Глаза колдуна остановились на горке мягкого пепла в центре зала. Он лежал там же, где упал, в серой пыли угадывались очертания человеческого тела. Ариман подумал о Толбеке и на секунду закрыл глаза.
Когда «Дитя Титана» нырнуло в варп, Азека начали одолевать вина и гнев. Возможно, они таились в нем и раньше, приглушенные инстинктом самосохранения, притупленные эйфорией от владения силами, которые он долго отрицал. Ариман покинул мостик и затерялся в переплетениях коридоров, позволив разуму раз за разом прокручивать случившееся, видение, эмиссара, то, что он сделал и почему. Когда отвлечься не получилось, вернулось чувство вины, окутав его мысли, подобно грозовой туче. У него не получилось, он оказался слабым.
«Следовало позволить ему довести дело до конца», ― подумал он, наблюдая, как сервитор с лязгом бредет по залу, и желтый свет люмосферы открывает все новые следы насилия и разложения. Среди мусора блеснуло что-то, похожее на полированный кристалл. Ариман подошел ближе и нагнулся. Тогда он понял, что это были остекленевшие и мертвые глаза, взиравшие с поросшего грибком лица Гзреля.
«Я колдун, ― подумал Ариман, глядя ему в глаза. ― Силы, которыми владею ― это силы и демонов, и жестоких богов также. Нет высшего идеала, нет искупления знанием, ― он испустил тяжелый вздох. По телу прокатился гнев, питающийся виной и в свою очередь усиливающий ее. ― Я опять потерпел неудачу, я слаб и недостаточно силен, чтобы принять свою судьбу». На мгновение его посетила мысль найти ближайший воздушный шлюз и исчезнуть в шторме.
Ариман отвел глаза от пустого взгляда Гзреля, которого избегал с тех пор, как вошел в зал. Двое воинов Рубрики продолжали стоять на том же месте. Колдун чувствовал призрачные сущности в каждом доспехе, шепчущиеся на границе сознания. В том шепоте слышался гнев, словно яростный крик, рассеянный шквальным ветром. Ариман поднялся и, не отводя глаз, направился к ним.

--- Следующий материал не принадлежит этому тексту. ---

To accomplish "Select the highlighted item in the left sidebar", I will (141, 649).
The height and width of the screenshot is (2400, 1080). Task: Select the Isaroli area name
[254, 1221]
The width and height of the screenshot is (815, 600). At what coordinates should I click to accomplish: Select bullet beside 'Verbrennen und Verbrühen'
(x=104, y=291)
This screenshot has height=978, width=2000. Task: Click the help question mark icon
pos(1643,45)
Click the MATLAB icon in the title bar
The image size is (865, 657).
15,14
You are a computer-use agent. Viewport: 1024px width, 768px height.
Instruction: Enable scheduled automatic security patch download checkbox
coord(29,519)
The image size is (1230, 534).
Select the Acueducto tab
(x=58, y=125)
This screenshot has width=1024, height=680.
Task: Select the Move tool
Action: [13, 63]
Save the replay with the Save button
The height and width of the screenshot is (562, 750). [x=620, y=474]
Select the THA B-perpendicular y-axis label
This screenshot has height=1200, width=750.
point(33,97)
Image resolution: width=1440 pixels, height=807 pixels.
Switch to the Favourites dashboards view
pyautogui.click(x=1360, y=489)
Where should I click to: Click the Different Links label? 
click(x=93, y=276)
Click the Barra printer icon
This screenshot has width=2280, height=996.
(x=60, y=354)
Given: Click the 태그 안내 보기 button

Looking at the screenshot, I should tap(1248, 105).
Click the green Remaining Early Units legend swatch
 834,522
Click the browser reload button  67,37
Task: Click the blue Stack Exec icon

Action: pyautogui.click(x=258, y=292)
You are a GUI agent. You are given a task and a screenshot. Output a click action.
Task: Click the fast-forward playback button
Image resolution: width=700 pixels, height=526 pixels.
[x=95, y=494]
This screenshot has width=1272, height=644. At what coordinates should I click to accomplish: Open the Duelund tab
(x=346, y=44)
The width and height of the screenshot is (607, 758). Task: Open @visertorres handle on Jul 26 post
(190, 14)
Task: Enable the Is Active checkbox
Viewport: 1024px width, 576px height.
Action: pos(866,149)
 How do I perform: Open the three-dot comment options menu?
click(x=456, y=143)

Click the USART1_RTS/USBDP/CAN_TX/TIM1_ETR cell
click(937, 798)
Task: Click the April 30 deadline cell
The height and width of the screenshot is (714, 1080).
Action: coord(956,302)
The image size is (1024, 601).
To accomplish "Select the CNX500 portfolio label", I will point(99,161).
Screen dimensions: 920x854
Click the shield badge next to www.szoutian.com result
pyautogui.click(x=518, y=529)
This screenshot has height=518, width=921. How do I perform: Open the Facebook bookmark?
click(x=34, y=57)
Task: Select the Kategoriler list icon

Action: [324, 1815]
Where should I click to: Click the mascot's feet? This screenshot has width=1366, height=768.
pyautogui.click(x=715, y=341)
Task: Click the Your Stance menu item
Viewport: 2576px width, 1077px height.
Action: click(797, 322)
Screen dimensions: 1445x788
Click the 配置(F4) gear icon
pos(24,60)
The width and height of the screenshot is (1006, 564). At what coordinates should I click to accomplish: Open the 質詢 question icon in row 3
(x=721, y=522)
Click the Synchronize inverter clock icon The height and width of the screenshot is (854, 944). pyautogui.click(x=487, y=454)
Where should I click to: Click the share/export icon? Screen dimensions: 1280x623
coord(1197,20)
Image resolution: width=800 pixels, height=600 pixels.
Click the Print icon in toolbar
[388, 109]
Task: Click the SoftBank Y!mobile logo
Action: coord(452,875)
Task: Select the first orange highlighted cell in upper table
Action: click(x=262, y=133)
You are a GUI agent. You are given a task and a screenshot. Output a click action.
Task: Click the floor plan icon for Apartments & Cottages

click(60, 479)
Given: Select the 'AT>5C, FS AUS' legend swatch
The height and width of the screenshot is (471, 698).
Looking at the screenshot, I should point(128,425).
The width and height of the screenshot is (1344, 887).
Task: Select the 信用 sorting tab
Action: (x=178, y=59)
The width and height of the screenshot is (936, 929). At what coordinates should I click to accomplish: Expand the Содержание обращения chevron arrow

Боевая броня воинов Рубрики была насыщено-багрового цвета, окаймлена серебром и увешана свитками папируса. Взгляд Аримана скользнул с одних доспехов на другие, отмечая незначительные детали и знаки, которые рассказывали о заключенном в металлической оболочке воине. Их было немного, но достаточно, чтобы понять, кем при жизни был воин Рубрики. С именем пришло лицо, голос и воспоминание о смешке и доброй улыбке. Воин Рубрики был лишь одним из легиона, но Ариман помнил имена и лица всех своих братьев.
Азек присмотрелся к доспехам, взирая не только глазами, но и разумом. По доспехам вились символы, местами выгравированные на поверхности керамита, кое-где проникая внутрь пластин и сочленений. Для взгляда Аримана они были похожи на цепи синего огня. Он чувствовал, как внутри доспехов бьются закованные души, словно хищники в клетке, почуявшие кровь тюремщика.
Медленно, неуверенно, он поднял руку и коснулся бронированными пальцами наплечника.
Холод охватил руку. Ариман попытался убрать ее, но недостаточно быстро. На запястье сомкнулся кулак воина Рубрики. Азек почувствовал, как под мощной хваткой прогнулись пластины доспехов, и оттуда разлилось тепло. Глаза воина Рубрики вспыхнули. Ариман хотел отстраниться, но воин стал подтягивать его к себе.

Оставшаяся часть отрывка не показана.